And truth be told, neither could Margie. What was happening to her perplexed her. She had no more of an idea what was happening to her than those who came to look at her. In fact her back didn’t feel too different to her at all; maybe slightly colder. And the pain, although getting worse, was still bearable. It was something she could live with ... for now at least.

Anyway, it wasn't her back that frightened her; it was whatever it was that stalked her; that breathed down her neck and whispered in her ear. It was a dark entity, this much she had come to realise. And she knew that the entity and her back were inextricably linked. A thought had planted in Margie's brain. Was it possible that she had done something bad in a previous life? Something so bad that she was being haunted by it? She closed her eyes and tapped her head a couple of times. The thought was definitely anchored in her brain ... but to what she just couldn't recall.

That, it would seem, wasn't the only thing she had forgotten.

The more money Margie made and the more famous she became, the more she forgot about her journey and why she was making it. The Big Invisible was always there, breathing down her neck, but as Margie was swept up in the raging rivers of fame, so too was the sense of disquiet she felt about it. As the waves of adulation and success grew bigger and stronger so the uneasiness grew weaker until it was eventually washed away.

With the fear gone (and giddy with her new found success) she forgot about her journey and why she was making it. Her motivation to reach the Darkest of All Places was gone, replaced with excitement at her burgeoning celebrity. Strangers, desperate to jump on the Margie bandwagon, threw money at her. They fought amongst themselves to be her friend so they could brag about it to anyone who would listen. They wanted to bathe in her glory for she had everything they coveted: fame, wealth and talent.

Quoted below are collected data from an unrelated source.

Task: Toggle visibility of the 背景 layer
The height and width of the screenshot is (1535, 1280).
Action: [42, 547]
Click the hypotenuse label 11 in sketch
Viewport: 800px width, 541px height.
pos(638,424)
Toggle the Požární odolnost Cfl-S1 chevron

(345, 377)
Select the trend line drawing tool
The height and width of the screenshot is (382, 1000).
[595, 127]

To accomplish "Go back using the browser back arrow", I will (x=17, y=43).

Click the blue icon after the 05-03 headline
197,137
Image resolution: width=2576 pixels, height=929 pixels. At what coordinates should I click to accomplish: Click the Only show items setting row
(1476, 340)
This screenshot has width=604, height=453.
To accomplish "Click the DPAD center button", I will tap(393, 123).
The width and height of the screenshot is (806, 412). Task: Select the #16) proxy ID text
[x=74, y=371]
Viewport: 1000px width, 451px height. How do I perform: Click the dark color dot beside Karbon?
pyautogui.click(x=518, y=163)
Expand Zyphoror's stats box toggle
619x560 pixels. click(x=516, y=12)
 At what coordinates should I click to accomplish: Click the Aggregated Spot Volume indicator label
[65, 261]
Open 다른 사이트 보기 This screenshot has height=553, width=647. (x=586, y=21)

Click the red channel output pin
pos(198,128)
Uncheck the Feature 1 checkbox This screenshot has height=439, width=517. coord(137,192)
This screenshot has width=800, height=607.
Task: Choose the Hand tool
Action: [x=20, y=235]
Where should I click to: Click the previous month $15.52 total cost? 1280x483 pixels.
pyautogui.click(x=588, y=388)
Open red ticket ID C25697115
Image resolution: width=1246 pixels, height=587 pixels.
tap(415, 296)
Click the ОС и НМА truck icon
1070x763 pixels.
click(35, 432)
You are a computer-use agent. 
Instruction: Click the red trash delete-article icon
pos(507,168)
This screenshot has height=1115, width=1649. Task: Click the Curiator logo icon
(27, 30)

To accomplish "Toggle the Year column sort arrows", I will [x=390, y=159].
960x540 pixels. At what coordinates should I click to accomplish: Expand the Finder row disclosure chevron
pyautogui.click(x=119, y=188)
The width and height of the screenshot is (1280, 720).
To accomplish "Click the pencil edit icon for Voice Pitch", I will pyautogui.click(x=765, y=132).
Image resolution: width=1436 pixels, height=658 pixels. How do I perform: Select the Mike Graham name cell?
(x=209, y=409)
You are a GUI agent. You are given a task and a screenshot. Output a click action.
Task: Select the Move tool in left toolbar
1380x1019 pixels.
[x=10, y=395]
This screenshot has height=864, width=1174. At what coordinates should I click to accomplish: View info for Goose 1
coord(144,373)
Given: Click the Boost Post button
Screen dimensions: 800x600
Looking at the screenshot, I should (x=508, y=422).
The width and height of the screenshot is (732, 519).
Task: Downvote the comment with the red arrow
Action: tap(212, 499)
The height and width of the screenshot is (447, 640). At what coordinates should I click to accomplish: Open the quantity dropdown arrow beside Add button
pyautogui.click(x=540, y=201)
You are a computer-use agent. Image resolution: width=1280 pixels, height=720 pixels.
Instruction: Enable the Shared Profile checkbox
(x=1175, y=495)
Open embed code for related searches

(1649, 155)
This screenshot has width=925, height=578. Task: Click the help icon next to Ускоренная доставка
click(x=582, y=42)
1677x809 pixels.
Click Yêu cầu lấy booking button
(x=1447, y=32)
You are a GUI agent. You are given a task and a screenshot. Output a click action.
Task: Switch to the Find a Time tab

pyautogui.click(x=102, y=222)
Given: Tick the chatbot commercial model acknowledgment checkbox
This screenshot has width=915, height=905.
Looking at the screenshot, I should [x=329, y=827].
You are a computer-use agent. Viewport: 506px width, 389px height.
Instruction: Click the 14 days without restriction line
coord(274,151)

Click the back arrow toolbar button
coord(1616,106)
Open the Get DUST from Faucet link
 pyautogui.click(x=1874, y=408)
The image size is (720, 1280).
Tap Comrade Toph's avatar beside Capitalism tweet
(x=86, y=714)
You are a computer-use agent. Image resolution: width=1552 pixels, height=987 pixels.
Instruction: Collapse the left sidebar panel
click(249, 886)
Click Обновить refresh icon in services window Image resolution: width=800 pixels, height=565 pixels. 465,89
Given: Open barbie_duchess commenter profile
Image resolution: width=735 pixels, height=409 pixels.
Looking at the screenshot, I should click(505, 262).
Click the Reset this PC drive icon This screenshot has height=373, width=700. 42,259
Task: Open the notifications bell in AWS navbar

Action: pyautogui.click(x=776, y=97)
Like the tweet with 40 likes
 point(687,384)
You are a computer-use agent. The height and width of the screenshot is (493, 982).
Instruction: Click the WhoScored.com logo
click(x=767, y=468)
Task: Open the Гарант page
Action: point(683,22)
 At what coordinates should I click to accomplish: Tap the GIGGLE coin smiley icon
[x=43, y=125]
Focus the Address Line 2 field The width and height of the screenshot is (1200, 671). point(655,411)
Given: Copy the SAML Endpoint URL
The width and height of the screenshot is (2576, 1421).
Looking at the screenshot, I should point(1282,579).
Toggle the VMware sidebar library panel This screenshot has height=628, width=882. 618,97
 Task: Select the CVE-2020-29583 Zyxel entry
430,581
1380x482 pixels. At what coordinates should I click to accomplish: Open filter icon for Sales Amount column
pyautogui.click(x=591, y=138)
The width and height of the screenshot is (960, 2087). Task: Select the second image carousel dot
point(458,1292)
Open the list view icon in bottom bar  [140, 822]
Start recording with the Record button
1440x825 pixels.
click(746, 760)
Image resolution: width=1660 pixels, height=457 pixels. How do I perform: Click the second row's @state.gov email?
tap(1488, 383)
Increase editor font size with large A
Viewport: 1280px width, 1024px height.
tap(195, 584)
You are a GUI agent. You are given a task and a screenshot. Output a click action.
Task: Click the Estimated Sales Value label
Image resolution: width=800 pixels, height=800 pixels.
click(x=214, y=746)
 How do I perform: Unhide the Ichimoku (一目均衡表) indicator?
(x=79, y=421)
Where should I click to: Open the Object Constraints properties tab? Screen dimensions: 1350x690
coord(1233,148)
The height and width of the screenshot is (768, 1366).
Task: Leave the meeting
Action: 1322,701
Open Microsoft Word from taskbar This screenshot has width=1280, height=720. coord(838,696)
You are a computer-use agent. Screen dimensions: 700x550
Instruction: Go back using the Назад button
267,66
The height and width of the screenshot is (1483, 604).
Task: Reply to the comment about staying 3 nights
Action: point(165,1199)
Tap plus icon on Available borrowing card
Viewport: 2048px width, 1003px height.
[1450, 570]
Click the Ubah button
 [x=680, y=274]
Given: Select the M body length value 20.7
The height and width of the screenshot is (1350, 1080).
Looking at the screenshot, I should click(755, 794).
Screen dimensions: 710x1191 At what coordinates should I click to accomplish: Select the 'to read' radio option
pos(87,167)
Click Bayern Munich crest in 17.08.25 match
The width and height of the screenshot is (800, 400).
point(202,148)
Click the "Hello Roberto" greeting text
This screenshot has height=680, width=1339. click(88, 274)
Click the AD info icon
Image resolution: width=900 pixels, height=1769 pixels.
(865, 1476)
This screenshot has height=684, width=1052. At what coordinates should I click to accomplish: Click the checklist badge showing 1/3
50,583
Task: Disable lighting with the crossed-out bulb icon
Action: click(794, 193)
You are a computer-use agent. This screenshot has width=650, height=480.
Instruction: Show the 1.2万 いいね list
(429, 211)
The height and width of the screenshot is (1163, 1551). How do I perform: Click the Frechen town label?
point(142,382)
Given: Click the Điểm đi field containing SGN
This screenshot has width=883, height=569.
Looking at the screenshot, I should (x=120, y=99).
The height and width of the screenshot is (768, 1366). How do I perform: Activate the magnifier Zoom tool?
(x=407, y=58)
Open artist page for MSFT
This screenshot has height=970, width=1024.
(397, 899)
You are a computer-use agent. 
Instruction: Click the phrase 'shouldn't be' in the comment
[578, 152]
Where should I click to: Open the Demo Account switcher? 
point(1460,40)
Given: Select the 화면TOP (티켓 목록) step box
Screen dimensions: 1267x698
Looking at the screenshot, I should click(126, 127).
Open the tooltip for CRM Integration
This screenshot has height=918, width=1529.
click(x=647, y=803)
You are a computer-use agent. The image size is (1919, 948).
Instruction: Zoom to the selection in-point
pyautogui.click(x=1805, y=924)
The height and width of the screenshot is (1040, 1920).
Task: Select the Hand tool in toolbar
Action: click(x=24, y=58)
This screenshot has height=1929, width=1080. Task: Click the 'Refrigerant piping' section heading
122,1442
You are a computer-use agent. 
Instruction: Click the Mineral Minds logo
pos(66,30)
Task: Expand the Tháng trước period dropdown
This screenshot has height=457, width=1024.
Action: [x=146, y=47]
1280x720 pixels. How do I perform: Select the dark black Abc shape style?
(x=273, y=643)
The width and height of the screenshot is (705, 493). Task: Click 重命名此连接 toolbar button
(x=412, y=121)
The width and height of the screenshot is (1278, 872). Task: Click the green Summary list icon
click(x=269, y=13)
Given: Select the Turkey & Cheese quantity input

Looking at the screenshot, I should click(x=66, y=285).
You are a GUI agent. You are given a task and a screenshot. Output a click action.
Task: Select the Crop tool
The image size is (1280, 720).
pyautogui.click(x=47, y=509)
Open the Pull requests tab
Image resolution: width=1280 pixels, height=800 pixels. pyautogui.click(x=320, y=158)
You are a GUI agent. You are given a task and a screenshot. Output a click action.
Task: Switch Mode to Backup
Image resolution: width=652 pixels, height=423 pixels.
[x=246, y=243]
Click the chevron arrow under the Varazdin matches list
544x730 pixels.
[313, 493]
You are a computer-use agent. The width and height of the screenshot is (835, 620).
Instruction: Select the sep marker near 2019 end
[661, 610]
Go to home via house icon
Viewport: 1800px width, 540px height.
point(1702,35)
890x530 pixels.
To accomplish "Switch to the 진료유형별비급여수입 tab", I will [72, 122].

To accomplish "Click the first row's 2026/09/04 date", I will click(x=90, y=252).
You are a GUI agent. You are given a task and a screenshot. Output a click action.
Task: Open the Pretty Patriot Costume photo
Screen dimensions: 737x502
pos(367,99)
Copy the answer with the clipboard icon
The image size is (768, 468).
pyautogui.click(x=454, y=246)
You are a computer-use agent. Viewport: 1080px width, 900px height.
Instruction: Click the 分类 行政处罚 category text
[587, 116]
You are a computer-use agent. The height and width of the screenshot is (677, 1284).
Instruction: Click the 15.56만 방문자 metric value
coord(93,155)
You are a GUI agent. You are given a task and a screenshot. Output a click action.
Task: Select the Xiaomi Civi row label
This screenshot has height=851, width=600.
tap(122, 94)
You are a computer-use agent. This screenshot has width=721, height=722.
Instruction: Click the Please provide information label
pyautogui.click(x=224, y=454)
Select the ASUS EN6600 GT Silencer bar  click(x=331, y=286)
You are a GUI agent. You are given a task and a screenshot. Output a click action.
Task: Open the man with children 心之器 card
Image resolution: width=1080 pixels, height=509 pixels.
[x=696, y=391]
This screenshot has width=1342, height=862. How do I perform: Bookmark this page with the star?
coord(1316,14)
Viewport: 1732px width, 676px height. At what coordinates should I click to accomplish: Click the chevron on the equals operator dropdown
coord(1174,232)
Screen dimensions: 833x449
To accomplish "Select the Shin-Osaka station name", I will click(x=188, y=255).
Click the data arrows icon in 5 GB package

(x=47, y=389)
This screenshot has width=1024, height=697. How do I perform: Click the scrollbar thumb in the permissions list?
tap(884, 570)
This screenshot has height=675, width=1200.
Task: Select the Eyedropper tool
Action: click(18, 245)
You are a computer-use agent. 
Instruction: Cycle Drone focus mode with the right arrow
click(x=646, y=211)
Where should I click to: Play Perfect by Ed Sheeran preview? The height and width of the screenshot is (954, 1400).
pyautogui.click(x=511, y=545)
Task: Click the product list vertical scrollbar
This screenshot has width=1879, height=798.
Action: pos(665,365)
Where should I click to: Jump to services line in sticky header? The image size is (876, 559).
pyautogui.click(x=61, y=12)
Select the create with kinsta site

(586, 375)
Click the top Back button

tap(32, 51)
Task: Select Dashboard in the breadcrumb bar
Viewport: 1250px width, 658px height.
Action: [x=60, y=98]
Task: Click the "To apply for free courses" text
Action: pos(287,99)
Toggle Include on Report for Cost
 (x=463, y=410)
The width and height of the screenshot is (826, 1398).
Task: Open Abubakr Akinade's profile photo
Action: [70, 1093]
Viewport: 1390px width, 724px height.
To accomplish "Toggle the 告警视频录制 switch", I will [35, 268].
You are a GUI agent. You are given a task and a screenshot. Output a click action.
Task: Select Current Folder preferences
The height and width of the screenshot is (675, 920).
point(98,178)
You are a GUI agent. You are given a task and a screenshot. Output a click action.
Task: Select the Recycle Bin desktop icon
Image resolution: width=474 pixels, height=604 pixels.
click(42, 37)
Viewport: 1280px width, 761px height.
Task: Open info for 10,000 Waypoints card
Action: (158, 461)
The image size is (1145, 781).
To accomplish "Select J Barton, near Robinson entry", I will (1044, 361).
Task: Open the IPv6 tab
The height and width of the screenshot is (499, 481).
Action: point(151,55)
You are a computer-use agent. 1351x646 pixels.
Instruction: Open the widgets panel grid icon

Of course, Margie’s sudden and meteoric rise to fame hadn’t gone unnoticed by the rest of the circus gang, particularly The Giant. From a distance, he watched as Grandma Doyle fussed over Margie, bestowing her with gifts of gold, jewellery and clothes. He had seen how Grandma Doyle's eyes lit up when Margie entered the room and how they laughed and giggled over shared secrets.

The Giant thought he ought to be angry but Grandma Doyle had been good to him over the years so he held his tongue.

Never-the-less, he felt neglected. Unable to reach Margie and unwilling to compete with Grandma Doyle's munificence he spent all of his time in his wagon doing nothing very much at all except worry. He'd long since quit trying to make money from his show. No one came to see him anymore. Tall people were so old hat now. And they certainly couldn't turn things into ice!

And then of course there was the small matter of the other freaks. The crowds were no longer interested in their shows either, which made them twitchy and uncomfortable. No crowds equalled no work. And no work equalled no money. If that wasn't bad enough, they'd seen the beautiful caravan that Grandma Doyle had bought for Margie. Part trolley bus, part fairy-tale castle, the two storey wagon with its brass turrets and ornate balconies was the nail in the coffin of kindness as far as the circus freaks were concerned.

Over the years they’d seen many people come and go as their disabilities, deformities and anomalies had come in and out of fashion. Only a core remained including Mary The Human Mermaid, Douglas the Dough Boy, Magnus The Magnificent Magnet Man, Tatty the Tattooed Man, a variety of midgets (of various sizes); and a hairy child. But none of them had bewitched Grandma Doyle the way Margie had.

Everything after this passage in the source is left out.